A Right. If this happens in both Windows and Linux, your card reader is almost certainly at fault and you will need to get Evesham to fix it, something that the company should do whichever operating system is installed because this is a hardware fault. If Evesham insists on your removing Linux, you could use Partition Image (www.partimage.org) to back up your Linux partition(s). But if this error only happens in Linux, it is most likely a permissions problem. Even though the directory at which the device is mounted is writable by you, the underlying device may not be. Can you write to the card as root? You don't need to log into the desktop as root to do this; assuming the card is mounted at /media/sd, open a terminal and type

sudo touch /media/sd/tmp

If you can write as root, it would appear that the device node for the card is not writable by your normal user.

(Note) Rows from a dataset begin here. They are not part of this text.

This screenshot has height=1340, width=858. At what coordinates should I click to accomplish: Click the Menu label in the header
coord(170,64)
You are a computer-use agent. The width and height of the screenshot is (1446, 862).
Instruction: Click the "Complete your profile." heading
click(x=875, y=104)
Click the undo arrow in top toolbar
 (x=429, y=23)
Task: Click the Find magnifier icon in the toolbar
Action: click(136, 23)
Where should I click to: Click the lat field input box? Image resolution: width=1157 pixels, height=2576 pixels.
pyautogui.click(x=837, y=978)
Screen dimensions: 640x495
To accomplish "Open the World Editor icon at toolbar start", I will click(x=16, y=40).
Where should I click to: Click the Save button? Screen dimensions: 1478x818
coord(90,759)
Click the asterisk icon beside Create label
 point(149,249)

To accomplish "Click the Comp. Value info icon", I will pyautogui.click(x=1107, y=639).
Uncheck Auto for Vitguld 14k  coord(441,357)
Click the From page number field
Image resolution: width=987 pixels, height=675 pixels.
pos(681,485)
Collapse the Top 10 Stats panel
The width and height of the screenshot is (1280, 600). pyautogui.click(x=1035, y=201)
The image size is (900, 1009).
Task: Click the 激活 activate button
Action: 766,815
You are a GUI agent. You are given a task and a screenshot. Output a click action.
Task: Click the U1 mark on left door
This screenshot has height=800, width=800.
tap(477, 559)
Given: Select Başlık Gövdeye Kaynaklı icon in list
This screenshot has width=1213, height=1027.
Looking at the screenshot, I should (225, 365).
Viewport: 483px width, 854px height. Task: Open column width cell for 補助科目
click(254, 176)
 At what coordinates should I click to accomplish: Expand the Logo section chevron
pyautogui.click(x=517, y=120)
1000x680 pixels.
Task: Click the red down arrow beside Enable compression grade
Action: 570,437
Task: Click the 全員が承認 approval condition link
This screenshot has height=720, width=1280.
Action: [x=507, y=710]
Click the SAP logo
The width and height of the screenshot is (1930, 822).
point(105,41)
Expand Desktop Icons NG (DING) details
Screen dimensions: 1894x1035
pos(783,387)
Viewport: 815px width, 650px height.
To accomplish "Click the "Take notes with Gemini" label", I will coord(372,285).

Run mount to see the device name - you'll see something like

/dev/sda1 on /media/sd type vfat (rw,noexec,nosuid,nodev,noatime,uid=1000,utf8,shortname=lower)

at the end of mount's output, showing that the device, in this example, is /dev/sda1. Inspect the permissions on the device node with

ls -l /dev/sda1

You will see something like

brw-rw---- 1 root plugdev 8, 1 Oct 23 17:29 /dev/sda1

This shows that the device is owned by the root user and the plugdev group. The rw-rw---- shows that the user and group can read and write and that others cannot, so you need to ensure that you are a member of the plugdev group. Run id from the terminal to see which groups you belong to and use the following commands to add yourself to plugdev:

sudo gpasswd -a $USER plugdev
newgrp plugdev

The first command adds you to the plugdev group; the second makes that your current group, otherwise you would have to log out and back in again for the change to take effect. The HardInfo error is odd, because Ubuntu Dapper comes with version 2.3.6 of glibc. This could be an error in the Autopackage build. An older version of HardInfo is in the Ubuntu Universe repository - the latest version, 0.4.1, is in the Ubuntu Edgy repository. Add

deb http://archive.ubuntu.com edgy main universe

to /etc/apt/sources.lst and you will be able to install it from Synaptic. We have also included a Deb package of HardInfo on the DVD.